Some guy at Ohio State did a study showing the optimal Capital Gains Tax Rate is 9.69%.
Lowering the rate below 9.69% does not increase Capital Gains revenues, but increasing the rate above 10% results in lost revenues for government.
There's another thread on Capital Gains Tax rates, and if I remember what I said, just doing a ball-park estimate, the US lost about $3 TRILLION to $5 TRILLION in tax revenues from the time Bush the Elder raised the rate until Bush the Younger lowered it again.
Oh, another, the CBO report from October 2002 on Capital Gains and Federal Revenues.
Honestly, I'm just stupefied.
The data is all right there, plain as day for everyone to see. Raise the Capital Gains Tax rate and you lose federal tax revenues; lower the rate, and revenues increase. How stupid are those people?
That would all be very fascinating if it was even remotely relevant.
Wages were flat.
None of you even understands the arguments.

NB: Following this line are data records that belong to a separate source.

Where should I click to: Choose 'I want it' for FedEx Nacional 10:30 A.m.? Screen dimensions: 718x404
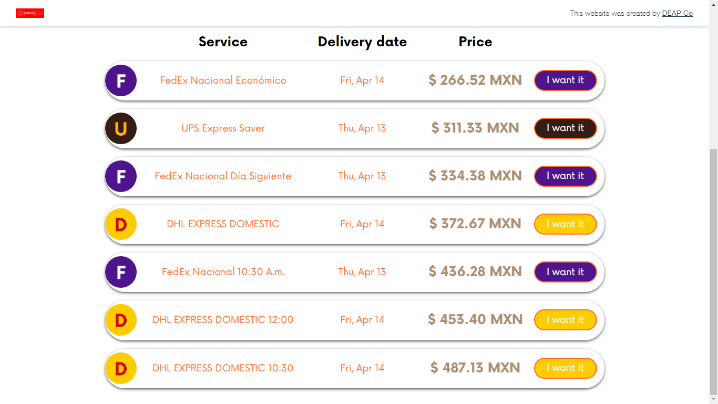(566, 271)
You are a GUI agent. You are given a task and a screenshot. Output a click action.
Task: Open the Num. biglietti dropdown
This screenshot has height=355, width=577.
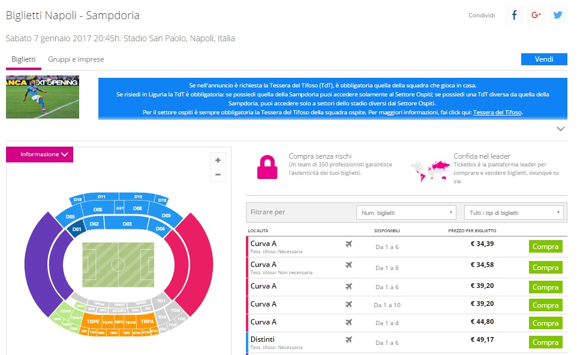pos(406,213)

By raising the rate, you just lost $200 Billion to $300 Billion in revenues annually -- and what will that do for the budget deficit? No change, or the deficit increases, which means the National Debt increases.
This phenomenon is not limited to the US. It has been observed in every country that utilizes a Capital Gains Tax.

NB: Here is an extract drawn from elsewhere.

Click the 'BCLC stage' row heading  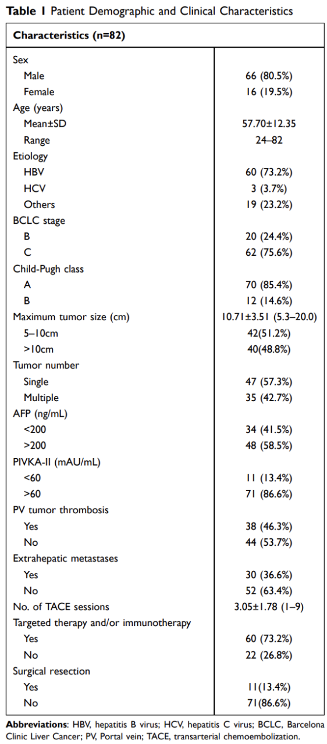tap(38, 221)

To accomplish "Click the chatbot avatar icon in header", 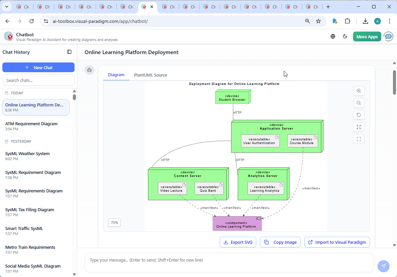I will click(x=389, y=37).
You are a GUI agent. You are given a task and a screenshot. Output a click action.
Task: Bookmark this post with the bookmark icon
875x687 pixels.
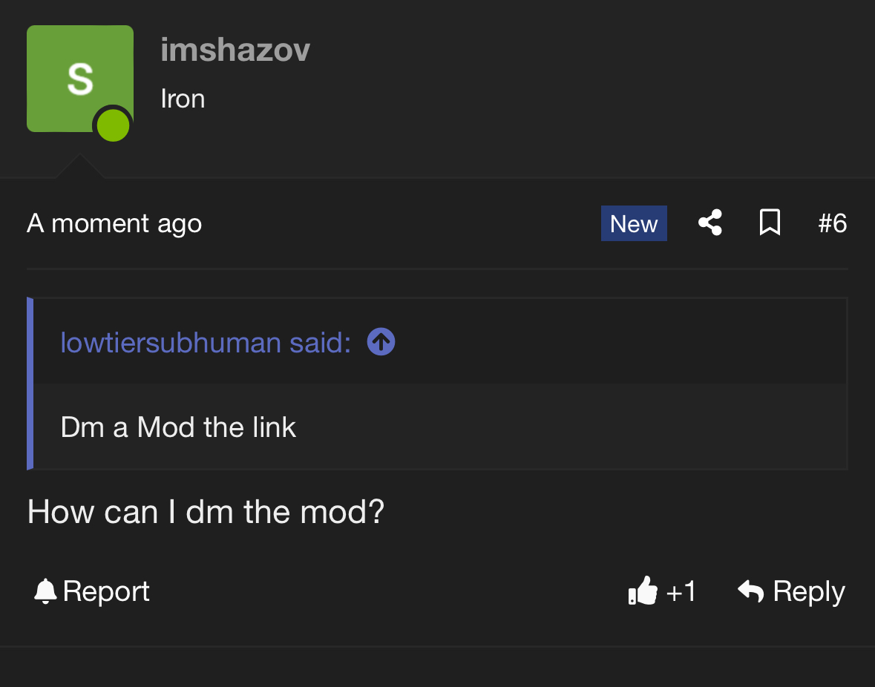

Even the damn Italians are smart enough to set the rate at 12.5%.
This is the right answer here...
Capitally...
Mircea
Oh look another post by Mircea who can only respond to arguements by editing them to say Blah blah blah.
It is a GOP myth to say you lose revunue by raising rates. Clinton should have dispelled that with the Omnibus Budget reconcilation act of 1993, but the right seems to cling to their bad economics like a religious zealot.
The answer should be obvious from the fact that the highest rates are in the healthest economies of Northern Europe, Germany is kicking everyone's ass and subsiding all of Europe with a rate of 25% and the Nordic states, where the economy is strong, have even higher rates.
It is the flagging economies that can never seem to raise enough revenue like Greece, or the tax havens, that have the low rates
Last edited by Randomstudent; 01-15-2013 at 08:28 PM..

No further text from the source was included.